Tüfekçi ve Demir (2009) ise, ‘The Effect of Brain Based Learning on Achievement, Retention, Attitude and Learning Process’ adlı makalelerinde, üniversite öğrencilerinin aldıkları derslerden elde ettikleri başarı doğrultusunda, beyin temelli öğrenme ortamının tutum ve öğrenme hususunda daha yüksek düzeyde öğrenmeyle pozitif bir etkiye sahip olduğunu göstermişlerdir.

Baş (2010) ise, çalışmasında beyin temelli öğrenme yönteminin ilköğretim 6. sınıf öğrencilerinin İngilizce dersindeki erişi ve derse yönelik tutumları üzerindeki etkisini araştırmıştır. Araştırma 2008-2009 eğitim-öğretim yılında Niğde Karatlı Şehit Şahin Yılmaz İlköğretim Okulunda gerçekleştirilmiştir. Araştırmanın sonucunda, kontrol grubu ile deney grubu öğrencilerinin derse yönelik tutumları arasında önemli farklılıklar bulunmuştur. Buna ek olarak, beyin temelli öğrenme yöntemi kökenli aktivitelerin öğrenci erişisi üzerinde önemli olumlu gelişmeler sağladığı kaydedilmiştir.
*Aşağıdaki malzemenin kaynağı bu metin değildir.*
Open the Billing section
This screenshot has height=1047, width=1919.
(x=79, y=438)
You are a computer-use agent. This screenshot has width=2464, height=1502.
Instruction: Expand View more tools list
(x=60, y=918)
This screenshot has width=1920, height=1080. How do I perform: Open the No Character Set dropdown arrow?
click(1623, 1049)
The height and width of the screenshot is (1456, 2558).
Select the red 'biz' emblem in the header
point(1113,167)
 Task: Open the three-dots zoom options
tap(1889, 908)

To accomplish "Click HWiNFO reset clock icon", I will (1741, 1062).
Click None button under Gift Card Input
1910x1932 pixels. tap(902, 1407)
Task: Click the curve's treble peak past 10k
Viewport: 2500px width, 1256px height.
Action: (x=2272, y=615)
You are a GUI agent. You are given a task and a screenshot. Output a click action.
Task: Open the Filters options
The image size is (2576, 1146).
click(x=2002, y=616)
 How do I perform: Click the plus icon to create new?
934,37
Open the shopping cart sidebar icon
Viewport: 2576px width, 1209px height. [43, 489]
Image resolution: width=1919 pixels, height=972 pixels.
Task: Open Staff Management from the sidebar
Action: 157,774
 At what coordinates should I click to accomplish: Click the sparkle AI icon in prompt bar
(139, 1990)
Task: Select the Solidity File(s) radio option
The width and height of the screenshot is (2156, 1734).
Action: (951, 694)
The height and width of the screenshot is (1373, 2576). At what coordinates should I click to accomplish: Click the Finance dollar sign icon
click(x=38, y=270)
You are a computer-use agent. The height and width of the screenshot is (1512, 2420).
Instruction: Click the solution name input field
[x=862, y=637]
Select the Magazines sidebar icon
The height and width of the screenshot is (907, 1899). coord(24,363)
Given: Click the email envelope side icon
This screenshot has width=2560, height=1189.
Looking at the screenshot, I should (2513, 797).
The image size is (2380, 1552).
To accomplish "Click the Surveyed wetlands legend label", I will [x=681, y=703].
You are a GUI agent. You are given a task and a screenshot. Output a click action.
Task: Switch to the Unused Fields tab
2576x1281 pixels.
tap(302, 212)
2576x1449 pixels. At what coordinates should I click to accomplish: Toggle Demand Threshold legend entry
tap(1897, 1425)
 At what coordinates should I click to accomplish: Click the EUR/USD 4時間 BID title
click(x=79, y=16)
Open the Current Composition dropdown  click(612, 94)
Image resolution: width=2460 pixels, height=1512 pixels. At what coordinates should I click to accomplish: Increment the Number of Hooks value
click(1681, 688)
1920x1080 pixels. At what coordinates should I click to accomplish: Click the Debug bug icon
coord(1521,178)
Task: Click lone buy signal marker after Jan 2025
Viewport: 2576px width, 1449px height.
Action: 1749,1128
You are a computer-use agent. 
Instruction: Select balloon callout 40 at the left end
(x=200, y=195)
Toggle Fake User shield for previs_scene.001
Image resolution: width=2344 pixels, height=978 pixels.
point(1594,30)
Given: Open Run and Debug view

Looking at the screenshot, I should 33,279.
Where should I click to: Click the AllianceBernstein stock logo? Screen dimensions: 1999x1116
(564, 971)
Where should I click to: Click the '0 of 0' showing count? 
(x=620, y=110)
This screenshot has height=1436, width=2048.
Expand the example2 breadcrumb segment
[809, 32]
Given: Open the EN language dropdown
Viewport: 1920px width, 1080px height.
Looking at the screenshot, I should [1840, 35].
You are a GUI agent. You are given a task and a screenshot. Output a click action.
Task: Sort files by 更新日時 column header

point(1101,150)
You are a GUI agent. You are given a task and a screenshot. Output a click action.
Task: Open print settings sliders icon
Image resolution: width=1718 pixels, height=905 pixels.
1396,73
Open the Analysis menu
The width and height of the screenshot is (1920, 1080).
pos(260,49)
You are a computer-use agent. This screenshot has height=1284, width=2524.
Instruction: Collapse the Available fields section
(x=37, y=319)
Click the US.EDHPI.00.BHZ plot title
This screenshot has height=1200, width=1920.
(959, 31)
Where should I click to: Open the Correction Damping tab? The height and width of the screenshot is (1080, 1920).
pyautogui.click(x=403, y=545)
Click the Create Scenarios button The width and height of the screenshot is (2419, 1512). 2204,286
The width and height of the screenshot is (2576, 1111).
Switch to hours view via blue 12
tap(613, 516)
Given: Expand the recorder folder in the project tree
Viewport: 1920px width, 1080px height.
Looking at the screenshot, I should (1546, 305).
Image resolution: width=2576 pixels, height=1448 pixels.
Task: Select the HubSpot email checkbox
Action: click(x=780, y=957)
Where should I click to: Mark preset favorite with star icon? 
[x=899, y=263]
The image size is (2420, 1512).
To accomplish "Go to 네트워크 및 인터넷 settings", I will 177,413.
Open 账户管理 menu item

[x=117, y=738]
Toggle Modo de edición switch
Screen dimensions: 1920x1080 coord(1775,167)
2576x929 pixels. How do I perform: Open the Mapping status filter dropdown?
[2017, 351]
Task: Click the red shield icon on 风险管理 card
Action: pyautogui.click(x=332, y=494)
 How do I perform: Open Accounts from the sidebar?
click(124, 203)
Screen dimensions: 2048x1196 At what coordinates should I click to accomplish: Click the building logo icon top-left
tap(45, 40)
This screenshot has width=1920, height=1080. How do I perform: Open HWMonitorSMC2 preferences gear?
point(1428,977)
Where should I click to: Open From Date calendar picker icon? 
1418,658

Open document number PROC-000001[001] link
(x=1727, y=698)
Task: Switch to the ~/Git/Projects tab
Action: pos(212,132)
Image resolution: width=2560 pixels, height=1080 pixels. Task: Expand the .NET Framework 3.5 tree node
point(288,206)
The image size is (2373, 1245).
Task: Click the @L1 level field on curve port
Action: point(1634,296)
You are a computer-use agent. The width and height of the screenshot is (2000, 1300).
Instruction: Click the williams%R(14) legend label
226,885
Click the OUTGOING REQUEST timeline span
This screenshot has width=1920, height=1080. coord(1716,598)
Araştırma sonunda, beyin temelli öğrenme yöntemine uygun olarak ders yapılan sınıf başarısının ve İngilizce dersine karşı öğrencilerin tutumlarının geleneksel öğretim yöntemlerle ders işlenen sınıfın başarı ve derse yönelik tutumundan çok daha yüksek olduğu saptanmıştır.

Sonuçta, bu araştırmanın sonuçları ile beyin temelli öğrenme yöntemi üzerine öğrencilerin dersteki akademik başarılarını ve derse yönelik tutumlarını araştırtan diğer araştırmalarla tutarlılıklar göstermektedir. O halde, buradan hareketle, Beyin Temelli Öğrenmenin genel anlamda öğrencilerin dersteki akademik başarılarını ve derse yönelik olan tutumlarını olumlu yönde etkilediği ifade edilebilir.